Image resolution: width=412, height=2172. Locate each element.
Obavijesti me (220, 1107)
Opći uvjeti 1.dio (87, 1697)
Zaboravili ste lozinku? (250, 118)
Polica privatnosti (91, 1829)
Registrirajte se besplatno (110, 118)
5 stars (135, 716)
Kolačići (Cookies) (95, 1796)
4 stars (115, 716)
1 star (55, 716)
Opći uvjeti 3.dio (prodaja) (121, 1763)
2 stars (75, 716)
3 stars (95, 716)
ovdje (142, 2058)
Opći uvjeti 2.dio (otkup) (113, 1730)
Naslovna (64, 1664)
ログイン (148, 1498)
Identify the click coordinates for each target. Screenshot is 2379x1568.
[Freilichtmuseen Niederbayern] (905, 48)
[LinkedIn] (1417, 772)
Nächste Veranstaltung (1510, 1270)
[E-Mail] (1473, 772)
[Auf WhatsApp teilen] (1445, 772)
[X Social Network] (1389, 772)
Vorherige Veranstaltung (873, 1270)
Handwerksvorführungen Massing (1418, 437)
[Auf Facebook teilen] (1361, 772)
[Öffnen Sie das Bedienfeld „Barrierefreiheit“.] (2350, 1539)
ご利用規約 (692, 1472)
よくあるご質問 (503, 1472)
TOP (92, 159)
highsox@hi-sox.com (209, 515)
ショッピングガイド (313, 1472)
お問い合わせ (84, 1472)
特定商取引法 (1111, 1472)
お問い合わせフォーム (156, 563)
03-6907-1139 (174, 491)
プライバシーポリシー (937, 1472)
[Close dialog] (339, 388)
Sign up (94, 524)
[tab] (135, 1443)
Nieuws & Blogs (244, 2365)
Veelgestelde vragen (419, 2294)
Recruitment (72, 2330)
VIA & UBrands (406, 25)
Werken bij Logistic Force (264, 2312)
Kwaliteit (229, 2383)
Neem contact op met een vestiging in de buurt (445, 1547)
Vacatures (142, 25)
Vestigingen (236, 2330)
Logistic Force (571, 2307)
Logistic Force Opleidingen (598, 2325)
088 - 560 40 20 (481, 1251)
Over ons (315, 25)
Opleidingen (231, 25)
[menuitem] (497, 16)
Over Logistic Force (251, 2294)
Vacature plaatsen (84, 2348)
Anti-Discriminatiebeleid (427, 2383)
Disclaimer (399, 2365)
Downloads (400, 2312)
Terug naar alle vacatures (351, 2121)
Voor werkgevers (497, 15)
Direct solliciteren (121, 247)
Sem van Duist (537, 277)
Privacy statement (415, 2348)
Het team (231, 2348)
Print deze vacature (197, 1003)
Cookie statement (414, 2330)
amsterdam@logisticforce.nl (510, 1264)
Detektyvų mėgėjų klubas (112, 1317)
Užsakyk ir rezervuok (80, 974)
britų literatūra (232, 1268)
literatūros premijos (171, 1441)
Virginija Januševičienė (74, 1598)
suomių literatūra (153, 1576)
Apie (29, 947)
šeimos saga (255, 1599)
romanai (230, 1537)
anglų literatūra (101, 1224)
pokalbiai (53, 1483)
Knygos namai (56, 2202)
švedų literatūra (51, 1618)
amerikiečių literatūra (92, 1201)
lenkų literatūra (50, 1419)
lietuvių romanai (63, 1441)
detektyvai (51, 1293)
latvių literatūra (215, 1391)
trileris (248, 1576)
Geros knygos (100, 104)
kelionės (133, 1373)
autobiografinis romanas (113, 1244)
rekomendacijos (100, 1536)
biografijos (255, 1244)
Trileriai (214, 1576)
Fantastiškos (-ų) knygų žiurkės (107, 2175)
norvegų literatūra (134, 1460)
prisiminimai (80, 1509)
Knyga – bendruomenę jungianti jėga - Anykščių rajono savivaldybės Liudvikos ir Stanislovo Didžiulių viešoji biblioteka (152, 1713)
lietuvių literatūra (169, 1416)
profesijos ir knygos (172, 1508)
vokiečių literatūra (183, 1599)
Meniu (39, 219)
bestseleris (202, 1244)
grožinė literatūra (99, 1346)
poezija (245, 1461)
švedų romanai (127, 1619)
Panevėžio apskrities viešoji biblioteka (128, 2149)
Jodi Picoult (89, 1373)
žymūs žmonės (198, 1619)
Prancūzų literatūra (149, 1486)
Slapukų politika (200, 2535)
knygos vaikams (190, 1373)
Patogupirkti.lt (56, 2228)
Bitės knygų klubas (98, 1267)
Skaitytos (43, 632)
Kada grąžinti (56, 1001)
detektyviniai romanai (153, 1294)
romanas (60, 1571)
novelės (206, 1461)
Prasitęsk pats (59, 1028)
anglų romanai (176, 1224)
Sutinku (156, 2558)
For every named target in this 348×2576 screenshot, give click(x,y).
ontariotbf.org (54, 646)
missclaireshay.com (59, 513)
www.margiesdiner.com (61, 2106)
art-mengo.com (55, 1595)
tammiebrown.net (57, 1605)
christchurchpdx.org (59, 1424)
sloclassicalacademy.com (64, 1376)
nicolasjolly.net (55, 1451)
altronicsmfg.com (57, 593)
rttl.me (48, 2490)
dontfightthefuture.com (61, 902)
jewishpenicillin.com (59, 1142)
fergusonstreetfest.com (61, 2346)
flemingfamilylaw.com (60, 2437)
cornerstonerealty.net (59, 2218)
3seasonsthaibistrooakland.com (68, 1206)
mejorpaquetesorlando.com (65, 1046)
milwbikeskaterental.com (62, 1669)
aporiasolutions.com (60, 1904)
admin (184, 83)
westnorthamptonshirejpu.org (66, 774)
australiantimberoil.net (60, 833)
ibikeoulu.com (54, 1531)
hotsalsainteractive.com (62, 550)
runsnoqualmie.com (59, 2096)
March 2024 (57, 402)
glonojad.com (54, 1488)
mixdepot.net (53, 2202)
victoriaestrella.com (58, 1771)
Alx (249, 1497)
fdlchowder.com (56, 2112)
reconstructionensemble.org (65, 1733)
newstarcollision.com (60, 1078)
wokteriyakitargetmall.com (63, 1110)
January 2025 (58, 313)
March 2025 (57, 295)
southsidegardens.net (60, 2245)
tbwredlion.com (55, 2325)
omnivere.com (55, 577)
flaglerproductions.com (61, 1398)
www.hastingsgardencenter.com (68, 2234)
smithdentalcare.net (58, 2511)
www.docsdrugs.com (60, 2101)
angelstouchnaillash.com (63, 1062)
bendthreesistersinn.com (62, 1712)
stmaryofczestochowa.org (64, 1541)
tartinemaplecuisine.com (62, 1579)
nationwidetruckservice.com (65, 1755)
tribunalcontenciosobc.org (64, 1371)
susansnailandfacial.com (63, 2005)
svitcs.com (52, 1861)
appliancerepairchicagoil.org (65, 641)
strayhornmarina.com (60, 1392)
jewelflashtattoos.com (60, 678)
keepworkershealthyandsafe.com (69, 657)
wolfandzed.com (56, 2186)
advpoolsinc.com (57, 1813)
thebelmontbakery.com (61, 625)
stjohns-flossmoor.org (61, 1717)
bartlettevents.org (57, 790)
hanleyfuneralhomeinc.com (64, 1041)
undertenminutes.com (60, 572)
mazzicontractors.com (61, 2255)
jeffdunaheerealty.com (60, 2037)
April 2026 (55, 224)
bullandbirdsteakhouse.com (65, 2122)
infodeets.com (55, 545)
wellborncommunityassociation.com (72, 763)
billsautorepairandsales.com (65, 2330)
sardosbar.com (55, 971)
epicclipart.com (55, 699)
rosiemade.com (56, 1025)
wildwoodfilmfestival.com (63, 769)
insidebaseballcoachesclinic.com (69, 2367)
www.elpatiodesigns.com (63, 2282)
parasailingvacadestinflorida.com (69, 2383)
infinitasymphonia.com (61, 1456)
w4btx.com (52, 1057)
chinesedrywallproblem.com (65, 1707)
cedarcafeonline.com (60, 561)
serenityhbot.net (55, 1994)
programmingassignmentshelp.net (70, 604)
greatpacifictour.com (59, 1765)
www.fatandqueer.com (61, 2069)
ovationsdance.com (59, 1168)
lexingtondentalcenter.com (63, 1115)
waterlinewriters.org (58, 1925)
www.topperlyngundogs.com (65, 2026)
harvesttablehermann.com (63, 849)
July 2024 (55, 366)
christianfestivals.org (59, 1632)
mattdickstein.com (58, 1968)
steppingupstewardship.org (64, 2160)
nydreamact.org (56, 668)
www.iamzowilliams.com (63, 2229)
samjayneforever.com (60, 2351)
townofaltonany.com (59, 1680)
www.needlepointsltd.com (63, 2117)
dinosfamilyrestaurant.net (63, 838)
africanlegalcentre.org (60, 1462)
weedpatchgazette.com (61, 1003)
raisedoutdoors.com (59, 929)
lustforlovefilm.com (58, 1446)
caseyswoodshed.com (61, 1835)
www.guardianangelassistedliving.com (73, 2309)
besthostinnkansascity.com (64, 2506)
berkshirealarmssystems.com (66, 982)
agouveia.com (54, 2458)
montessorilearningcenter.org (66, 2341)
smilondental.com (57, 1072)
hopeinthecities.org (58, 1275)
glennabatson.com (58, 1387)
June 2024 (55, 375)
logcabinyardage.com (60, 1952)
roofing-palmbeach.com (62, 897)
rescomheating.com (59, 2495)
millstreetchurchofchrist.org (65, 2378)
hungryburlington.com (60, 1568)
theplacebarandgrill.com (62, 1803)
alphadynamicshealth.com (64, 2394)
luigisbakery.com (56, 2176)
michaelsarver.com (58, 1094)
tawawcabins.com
---*---
*TASK INSTRUCTIONS:*
Using the data above, tally each line that has the string "Veranstaltung" and report only the sum.

*EXERCISE OUTPUT:*
2